DATASET
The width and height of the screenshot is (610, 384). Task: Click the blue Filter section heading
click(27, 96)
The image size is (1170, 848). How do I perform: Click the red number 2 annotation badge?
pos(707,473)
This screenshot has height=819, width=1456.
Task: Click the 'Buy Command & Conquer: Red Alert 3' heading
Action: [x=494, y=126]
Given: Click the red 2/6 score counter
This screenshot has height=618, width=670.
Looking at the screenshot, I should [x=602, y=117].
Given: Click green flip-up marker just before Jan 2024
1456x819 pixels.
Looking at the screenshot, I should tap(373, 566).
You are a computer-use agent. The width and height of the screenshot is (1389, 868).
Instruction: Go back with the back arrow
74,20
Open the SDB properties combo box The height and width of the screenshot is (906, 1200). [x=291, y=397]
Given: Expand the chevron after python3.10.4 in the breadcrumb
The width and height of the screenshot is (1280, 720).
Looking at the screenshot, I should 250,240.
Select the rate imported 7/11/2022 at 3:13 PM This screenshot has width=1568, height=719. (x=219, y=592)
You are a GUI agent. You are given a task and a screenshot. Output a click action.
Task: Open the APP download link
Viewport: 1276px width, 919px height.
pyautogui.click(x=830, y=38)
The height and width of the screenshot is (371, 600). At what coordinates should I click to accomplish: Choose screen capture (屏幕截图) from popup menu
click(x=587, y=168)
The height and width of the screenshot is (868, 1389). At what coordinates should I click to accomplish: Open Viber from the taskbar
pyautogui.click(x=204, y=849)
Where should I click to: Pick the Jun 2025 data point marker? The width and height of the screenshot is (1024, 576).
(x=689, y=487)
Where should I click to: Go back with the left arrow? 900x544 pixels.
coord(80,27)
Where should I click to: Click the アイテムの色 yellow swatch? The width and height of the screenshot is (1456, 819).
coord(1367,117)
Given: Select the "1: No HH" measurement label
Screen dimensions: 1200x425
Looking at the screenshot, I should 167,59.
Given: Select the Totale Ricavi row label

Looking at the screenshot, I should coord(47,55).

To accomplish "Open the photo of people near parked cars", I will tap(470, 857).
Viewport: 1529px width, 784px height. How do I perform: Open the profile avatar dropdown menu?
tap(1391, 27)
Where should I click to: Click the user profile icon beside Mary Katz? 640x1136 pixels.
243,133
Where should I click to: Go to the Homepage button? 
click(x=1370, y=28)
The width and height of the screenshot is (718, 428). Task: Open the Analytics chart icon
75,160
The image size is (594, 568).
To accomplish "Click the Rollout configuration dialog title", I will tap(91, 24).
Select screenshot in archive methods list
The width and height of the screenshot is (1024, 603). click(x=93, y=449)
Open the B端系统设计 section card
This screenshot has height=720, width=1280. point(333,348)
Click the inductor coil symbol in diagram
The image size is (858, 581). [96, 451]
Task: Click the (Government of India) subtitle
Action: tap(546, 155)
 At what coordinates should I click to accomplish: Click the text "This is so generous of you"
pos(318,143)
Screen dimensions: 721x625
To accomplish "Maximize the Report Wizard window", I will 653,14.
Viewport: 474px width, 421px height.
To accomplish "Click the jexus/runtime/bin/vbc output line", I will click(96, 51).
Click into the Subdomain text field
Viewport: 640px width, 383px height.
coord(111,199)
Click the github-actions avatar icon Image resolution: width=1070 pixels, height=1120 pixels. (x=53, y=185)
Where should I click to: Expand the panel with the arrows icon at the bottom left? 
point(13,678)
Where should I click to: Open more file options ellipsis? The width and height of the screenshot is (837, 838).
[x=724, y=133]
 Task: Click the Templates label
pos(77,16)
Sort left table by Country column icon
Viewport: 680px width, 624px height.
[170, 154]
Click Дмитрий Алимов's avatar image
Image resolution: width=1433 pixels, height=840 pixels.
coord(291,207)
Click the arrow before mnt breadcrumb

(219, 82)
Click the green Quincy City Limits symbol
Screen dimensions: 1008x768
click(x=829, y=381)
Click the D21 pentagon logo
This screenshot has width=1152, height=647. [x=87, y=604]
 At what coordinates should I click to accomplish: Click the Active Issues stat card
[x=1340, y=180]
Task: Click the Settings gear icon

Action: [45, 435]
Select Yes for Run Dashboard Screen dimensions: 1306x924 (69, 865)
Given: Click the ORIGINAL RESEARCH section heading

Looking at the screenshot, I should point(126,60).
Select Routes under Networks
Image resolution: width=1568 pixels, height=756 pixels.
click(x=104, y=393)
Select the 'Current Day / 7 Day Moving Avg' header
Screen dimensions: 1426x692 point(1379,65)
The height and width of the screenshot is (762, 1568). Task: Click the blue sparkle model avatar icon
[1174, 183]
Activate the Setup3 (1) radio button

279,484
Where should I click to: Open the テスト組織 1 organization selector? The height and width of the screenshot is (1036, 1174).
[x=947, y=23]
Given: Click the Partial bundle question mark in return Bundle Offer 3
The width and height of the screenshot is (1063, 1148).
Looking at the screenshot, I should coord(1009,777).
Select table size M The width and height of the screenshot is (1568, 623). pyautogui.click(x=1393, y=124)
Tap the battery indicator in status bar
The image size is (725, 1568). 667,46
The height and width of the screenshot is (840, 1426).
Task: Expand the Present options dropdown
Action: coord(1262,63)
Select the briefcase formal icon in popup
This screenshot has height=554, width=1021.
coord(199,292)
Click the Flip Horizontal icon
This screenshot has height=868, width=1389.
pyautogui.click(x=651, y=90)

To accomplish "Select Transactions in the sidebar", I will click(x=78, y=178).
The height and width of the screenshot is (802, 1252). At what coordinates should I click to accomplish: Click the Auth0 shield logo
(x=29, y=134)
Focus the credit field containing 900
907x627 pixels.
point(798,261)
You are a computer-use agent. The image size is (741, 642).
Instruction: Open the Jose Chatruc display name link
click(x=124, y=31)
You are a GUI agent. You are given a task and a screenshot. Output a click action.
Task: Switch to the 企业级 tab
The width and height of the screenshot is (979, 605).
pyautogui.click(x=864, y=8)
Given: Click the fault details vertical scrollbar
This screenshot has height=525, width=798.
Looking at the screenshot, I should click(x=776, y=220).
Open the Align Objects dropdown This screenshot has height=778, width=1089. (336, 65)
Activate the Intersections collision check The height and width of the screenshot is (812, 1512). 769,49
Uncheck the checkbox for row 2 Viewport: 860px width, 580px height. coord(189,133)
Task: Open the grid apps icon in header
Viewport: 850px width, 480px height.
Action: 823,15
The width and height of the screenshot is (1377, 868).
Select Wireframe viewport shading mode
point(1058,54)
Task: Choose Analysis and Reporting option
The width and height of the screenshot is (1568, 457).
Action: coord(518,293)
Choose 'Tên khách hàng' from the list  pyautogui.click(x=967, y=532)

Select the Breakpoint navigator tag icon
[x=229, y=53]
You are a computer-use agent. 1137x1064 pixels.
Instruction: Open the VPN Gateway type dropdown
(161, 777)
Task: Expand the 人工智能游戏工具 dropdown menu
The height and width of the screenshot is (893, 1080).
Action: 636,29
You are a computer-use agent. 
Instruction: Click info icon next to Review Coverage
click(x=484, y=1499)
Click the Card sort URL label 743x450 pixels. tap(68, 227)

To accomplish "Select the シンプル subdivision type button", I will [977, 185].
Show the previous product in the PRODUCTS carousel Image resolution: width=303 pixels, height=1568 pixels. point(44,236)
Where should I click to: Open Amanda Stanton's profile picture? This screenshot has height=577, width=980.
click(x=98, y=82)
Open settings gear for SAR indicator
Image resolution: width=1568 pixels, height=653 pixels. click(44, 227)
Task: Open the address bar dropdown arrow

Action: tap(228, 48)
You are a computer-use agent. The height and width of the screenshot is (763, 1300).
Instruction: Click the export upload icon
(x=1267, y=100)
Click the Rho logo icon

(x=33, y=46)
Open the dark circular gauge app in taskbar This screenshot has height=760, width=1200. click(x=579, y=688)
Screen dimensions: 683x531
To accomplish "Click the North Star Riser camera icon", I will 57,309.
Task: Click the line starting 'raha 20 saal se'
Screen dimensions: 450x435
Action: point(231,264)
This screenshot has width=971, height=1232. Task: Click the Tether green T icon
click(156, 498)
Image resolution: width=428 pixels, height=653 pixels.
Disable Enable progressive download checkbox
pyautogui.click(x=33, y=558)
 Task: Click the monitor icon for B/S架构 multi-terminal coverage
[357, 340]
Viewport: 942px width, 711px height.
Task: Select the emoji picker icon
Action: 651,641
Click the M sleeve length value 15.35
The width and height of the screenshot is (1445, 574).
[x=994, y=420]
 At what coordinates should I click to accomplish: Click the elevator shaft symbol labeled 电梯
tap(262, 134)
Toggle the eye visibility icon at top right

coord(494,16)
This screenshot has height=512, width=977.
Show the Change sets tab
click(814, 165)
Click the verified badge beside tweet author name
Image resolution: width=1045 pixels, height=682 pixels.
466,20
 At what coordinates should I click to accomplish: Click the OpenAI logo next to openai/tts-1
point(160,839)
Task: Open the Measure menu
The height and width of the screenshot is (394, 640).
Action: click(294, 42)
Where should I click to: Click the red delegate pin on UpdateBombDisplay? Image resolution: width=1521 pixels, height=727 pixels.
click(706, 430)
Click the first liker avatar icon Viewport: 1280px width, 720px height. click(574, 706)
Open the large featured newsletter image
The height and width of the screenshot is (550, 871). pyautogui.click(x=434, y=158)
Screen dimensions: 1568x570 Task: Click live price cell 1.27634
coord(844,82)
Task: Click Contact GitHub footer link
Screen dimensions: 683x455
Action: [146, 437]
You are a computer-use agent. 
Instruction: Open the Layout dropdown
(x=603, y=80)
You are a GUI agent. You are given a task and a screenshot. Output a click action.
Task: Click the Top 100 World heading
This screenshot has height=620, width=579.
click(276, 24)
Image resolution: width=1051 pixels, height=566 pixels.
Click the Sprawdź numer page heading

WHAT YOU WILL DO
Convert the lines from the one containing "The image size is (1170, 848)." through the one containing "Looking at the screenshot, I should [x=602, y=117].", inclusive, into a JSON list of strings, one string per line, with blank lines left out.

EXERCISE RESULT
[
  "The image size is (1170, 848). How do I perform: Click the red number 2 annotation badge?",
  "pos(707,473)",
  "This screenshot has height=819, width=1456.",
  "Task: Click the 'Buy Command & Conquer: Red Alert 3' heading",
  "Action: [x=494, y=126]",
  "Given: Click the red 2/6 score counter",
  "This screenshot has height=618, width=670.",
  "Looking at the screenshot, I should [x=602, y=117]."
]